Compared to the lush, varied views as you fly in and out of Finland, it doesn’t take long for the stereotype of Iceland to assert itself from the sky – vast expanses of grey, with not a tree in sight. The cab ride from the airport reinforces the same impression – you can see some interesting terrain in the distance, but the immediate view is just flatness, punctuated by the occasional warehouse. We’re staying at the 101 Hotel, a boutique hotel (“member of Design Hotels”) which Ally read about in the New York Times. It doesn’t take long to realize how expensive Iceland is, even compared to Scandinavia. The cab ride came to something like $160 (even with the 10% discount for cash – hey, nice gesture!) and the hotel room is far more expensive than we would really have gone for, even given our lackadaisical approach. But what can I say, neither of us had checked properly. You can see the attention to design in the room, but it’s not always for the best – I nearly walked into the bathroom mirror several times. Also, it has the least stable wi-fi of any of our hotels so far, and it’s also the noisiest location, with Ally having been bothered at various points in the night by music from an adjacent nightclub, by voices, by traffic and by what sounded like horses.

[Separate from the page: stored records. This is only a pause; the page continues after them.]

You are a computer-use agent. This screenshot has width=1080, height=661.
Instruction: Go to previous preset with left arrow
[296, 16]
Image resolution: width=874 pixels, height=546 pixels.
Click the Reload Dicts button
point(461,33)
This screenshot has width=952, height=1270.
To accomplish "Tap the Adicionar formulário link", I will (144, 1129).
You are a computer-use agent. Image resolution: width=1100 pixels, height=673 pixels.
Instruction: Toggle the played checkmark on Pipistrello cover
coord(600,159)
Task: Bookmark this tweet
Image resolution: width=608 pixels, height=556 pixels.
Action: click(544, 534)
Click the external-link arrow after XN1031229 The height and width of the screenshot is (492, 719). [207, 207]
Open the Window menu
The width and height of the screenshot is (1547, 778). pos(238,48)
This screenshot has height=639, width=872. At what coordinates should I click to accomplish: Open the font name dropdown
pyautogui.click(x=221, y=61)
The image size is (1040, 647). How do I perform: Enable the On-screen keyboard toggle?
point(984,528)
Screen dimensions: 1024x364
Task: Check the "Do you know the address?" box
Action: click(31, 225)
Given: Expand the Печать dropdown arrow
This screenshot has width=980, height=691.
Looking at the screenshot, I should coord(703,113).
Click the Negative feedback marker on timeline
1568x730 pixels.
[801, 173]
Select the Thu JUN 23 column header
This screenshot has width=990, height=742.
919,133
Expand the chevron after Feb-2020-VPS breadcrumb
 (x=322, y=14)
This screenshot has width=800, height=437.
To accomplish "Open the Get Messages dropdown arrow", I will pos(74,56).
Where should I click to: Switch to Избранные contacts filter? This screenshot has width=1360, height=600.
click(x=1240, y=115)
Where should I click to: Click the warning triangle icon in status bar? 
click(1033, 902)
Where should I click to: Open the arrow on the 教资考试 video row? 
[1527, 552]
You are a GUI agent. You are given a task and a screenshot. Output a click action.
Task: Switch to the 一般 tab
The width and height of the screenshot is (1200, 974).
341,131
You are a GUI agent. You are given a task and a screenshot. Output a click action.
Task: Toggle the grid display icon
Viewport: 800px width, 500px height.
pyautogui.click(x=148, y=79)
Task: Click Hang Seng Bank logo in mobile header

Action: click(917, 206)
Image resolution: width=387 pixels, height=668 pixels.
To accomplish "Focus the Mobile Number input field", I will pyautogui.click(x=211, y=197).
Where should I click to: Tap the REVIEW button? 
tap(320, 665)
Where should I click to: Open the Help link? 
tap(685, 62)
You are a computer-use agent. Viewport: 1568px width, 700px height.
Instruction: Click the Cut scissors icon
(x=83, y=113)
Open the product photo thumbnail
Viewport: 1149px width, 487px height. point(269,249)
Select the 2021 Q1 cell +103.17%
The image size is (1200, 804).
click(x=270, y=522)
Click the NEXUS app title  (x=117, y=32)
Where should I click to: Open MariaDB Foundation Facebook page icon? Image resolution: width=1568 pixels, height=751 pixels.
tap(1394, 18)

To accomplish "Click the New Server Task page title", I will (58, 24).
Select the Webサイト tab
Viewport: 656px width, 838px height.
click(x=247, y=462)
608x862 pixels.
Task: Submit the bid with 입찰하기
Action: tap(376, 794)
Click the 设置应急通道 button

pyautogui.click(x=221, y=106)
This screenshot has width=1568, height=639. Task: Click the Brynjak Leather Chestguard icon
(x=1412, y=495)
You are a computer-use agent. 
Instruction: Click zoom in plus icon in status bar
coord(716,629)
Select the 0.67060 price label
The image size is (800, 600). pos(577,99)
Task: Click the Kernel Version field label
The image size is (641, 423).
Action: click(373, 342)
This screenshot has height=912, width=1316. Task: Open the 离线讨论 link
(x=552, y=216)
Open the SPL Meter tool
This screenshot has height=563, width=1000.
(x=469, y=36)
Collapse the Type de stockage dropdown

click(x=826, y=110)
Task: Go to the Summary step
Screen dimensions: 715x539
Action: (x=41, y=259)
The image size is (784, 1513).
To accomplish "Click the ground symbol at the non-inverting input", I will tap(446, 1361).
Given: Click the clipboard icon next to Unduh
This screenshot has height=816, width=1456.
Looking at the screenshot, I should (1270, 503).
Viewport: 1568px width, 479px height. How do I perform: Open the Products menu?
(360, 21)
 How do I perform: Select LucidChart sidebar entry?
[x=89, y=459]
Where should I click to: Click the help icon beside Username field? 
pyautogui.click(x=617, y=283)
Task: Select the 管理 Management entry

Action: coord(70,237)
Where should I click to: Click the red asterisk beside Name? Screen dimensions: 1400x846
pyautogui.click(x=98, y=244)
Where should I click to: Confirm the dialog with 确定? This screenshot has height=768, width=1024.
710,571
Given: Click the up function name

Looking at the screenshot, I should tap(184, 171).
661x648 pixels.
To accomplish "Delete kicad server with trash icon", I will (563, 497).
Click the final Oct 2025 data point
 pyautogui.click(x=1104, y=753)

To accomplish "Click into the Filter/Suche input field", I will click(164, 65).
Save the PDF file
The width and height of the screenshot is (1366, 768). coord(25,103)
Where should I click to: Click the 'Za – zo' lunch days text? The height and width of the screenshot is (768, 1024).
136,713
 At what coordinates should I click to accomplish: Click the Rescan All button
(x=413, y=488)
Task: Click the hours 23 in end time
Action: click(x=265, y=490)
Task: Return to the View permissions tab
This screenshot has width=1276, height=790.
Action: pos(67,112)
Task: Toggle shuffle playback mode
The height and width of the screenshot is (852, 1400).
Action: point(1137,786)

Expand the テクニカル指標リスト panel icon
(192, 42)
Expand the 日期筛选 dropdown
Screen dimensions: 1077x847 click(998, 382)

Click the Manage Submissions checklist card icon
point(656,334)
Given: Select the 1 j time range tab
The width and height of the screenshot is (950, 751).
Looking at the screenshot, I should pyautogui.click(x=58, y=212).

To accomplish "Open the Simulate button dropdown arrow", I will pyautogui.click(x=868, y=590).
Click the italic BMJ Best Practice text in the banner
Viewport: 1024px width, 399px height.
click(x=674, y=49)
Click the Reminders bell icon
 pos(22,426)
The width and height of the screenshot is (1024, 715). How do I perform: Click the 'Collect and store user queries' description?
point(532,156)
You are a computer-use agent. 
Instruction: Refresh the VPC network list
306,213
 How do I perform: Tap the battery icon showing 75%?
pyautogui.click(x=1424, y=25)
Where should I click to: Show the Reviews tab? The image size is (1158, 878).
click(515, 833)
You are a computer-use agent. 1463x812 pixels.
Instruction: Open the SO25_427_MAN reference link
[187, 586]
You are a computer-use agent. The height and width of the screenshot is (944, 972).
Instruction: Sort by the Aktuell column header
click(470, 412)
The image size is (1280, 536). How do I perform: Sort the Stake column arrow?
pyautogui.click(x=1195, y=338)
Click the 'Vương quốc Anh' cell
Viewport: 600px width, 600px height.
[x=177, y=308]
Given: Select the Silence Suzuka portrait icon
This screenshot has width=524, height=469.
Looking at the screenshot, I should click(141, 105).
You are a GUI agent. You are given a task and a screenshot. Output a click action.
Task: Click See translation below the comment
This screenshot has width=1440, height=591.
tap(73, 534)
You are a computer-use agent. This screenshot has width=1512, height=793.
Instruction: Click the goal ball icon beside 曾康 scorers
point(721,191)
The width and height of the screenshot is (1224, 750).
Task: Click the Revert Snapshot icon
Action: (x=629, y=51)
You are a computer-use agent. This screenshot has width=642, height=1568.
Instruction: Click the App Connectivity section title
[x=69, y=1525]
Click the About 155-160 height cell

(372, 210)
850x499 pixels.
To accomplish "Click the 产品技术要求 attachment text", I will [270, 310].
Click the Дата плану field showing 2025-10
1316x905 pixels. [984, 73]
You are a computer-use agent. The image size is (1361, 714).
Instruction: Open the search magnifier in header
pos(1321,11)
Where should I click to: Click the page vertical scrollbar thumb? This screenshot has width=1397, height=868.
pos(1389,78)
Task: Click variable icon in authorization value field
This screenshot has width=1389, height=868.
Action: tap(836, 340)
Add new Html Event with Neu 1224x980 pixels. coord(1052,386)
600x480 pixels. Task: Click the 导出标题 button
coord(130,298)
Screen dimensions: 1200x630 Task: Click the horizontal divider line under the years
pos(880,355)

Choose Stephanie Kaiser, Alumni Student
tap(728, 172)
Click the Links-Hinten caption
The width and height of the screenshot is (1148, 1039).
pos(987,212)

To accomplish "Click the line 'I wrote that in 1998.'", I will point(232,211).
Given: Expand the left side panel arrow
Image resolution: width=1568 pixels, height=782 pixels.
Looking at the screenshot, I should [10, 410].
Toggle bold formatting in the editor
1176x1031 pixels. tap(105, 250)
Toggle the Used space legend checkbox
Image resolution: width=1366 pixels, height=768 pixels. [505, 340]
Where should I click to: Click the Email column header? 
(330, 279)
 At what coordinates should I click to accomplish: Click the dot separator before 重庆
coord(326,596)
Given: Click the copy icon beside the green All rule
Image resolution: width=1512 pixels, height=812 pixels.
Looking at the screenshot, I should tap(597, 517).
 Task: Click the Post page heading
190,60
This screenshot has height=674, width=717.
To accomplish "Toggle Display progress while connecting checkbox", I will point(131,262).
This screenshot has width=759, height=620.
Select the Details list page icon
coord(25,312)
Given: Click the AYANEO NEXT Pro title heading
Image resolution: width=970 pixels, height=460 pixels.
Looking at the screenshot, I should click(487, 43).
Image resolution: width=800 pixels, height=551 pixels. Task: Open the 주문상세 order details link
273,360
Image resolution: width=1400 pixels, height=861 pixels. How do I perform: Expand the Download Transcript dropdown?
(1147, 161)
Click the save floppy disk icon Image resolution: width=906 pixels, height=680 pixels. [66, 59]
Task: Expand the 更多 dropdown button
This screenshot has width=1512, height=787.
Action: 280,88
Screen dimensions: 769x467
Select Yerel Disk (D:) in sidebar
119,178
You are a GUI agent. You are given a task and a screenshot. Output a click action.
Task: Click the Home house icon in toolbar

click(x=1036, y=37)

Of course, design can’t fix that, but maybe better sound-proofing would have helped a bit.
Oh well, you can’t win them all. The hotel is on a very plain-looking street, but Laugavegur, the main shopping thoroughfare, is one block up. It goes a long way in both directions, crammed with distractions. We arbitrarily chose a place to eat called CafĂ© Paris, although unlike the places I mentioned in Helsinki, this makes no actual attempt to evoke Paris. We split a cheeseburger and a Caesar salad, just for a change I guess, and walked a bit more afterwards. The next morning we covered some of that area again, along with a brief walk through the old part of Reykjavik, and then headed down to the waterfront, where the main eye-catcher, excepting the mountains in the background, is a newish, lonely-seeming concert/conference centre. There are more signs of construction around town than you might expect – perhaps reflecting the country’s recovery from its financial crisis.
We seldom rent a car on our trips – I think the last time
was in Australia a dozen years ago – but it seemed like a necessary step this
time. A guy from the rental company brought it, a little blue Hyundai, to the
hotel at noon. We're spending the next three nights in the Ion Adventure
Hotel, which is actually only an hour or so from Reykjavik, but ought to open
up a whole different world (it’s
just 18km from Thingvellir National Park, sometimes regarded as the country’s
most important - although also the most touristy). The directions sound
impenetrable on Google Maps, but actually only amount to taking the correct route
out of the city, and then not missing a particular left turn along the way. Of
course, we missed the left turn (well, I was navigating, so it was just me) and
had to double back.
After that point we hardly saw any other vehicles until we
reached the hotel, and you quickly start to realize how you could bury deeper
and deeper into Iceland, to all intents and purposes limitlessly, reorienting
your entire sense of proportion and scale (we did briefly consider, during our
planning, whether to do a more extended driving tour, which I guess
is one of the iconic ways to spend time here, but we concluded it wouldn’t
really suit us). For most of the way, the road ran alongside a big pipe, and we
eventually came to the geothermal power plant from which it emanates – we stopped
at a lookout, and spotted the hotel a few kilometres away, so that was easy. It
might not immediately sound too appealing to say that the hotel, nestled against
a mountain on one side, faces a power plant on the other, but in this case it
really only means a soothing background of pristine white steam clouds. Also
not far in the distance is Lake Thingvallavatn,
which is Iceland’s largest. The hotel is a base for helicopter tours among much else (the helicopter below is safely taking off, and not coming down in a disastrous whirl of smoke, as you might momentarily think).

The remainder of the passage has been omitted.